«Don Enrico tornò dall’Argentinae ci donò un quadro fatto da lui»

Il pronipote Gianni Palestra di Codogno:«Era come un nonno, aveva sempre un sorriso e un pensiero gentile»

Don Enrico Pozzoli, il sacerdote di Senna Lodigiana che ha battezzato Papa Francesco, è stato a Codogno. Nel 1951, quasi cinquant’anni dopo la sua partenza per l’Argentina nel 1903 come missionario salesiano, don Enrico rientrò in Italia per far visita ai fratelli e ai nipoti, che l’ospitarono nella loro casa in viale Trento, davanti a villa Polenghi.
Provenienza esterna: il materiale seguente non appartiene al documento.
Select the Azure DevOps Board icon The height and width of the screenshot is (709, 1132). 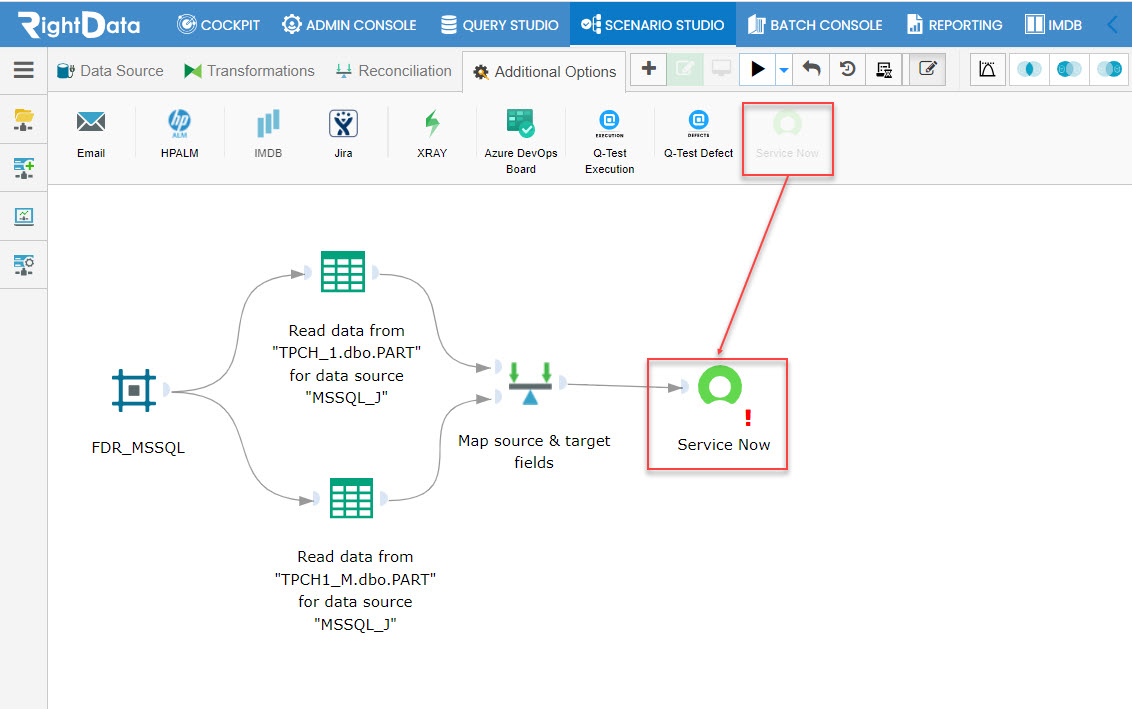521,123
Il ricordo del suo arrivo in città è nel racconto del pronipote codognese Gianni Palestra, che ha riconosciuto il volto di quel lontano zio sfogliando le pagine del “Cittadino” e ha scoperto, con suo stesso stupore, dell’intersecarsi della strada di don Enrico con quel bimbo ancora in fasce che sarebbe diventato l’attuale pontefice. «Quando don Enrico venne in Italia ero un bambino - racconta -. I miei genitori andarono a prenderlo al suo sbarco a Genova e poi restò con noi durante la sua permanenza in Italia».

La famiglia preparò una stanza dove don Enrico poteva riposare, poi, durante il giorno, la vita del missionario ricalcava gli stessi usi che era solito tenere oltreoceano. «Si alzava la mattina presto, alle tre e mezzo, quattro, e faceva la doccia con l’acqua gelata - prosegue Palestra -. Solo a pensarci, a noi bambini venivano i brividi stando a letto. All’epoca avevamo la caldaia a carbone e ci voleva del tempo prima che si scaldasse, ma lui non voleva che l’accendessimo, gli andava bene così». Poi il missionario prendeva il suo breviario e si raccoglieva da solo in preghiera prima di andare a dir messa nella chiesuola delle suore Cabrini. «Era come un nonno - lo ricorda Palestra -. A Codogno aveva pronipoti anche più giovani di me, e per tutti aveva sempre un sorriso e un pensiero gentile».

Il giorno del suo arrivo in città, don Enrico conquistò subito i figli dei nipoti facendo loro una sorpresa: «Ci portò un barattolo di latte condensato, una specie di caramella mou dolcissima - sorride il codognese -. Ci andammo matti. Figurarsi, a quei tempi non capitava tutti i giorni di ricevere un regalo e lo gustammo come una Santa Lucia inaspettata».

Prima di lasciare l’Argentina e mettersi in viaggio per far visita ai parenti, il missionario si preoccupò di portare con sé anche qualcosa da donare al padre di Palestra: un quadro con verdi alberi e uno specchio d’acqua contornato dalle montagne, che lui stesso aveva dipinto. «Lo regalò a mio padre, che si chiamava Enrico come lui - spiega il pronipote -. Mia moglie l’ha fatto incorniciare e lo teniamo in soggiorno. È un caro ricordo». Poi sospirando aggiunge: «Purtroppo mi sono rimasti solamente dettagli del suo arrivo a Codogno, perché ero troppo piccolo. Mi viene in mente la frase che ripeteva papà: “Dopo cinquant’anni è tornato”. Non erano proprio cinquanta ma quasi, e lo diceva per indicare che era passato tanto tempo. Zio Enrico è morto in Argentina dieci anni dopo, ci arrivò la lettera che era mancato». Per tenersi in contatto allora si usava inviare delle lettere, e un particolare che Palestra ripesca nella memoria è l’indirizzo al quale il padre scriveva a zio Enrico in Argentina: “Colle don Bosco. Buenos Aires”.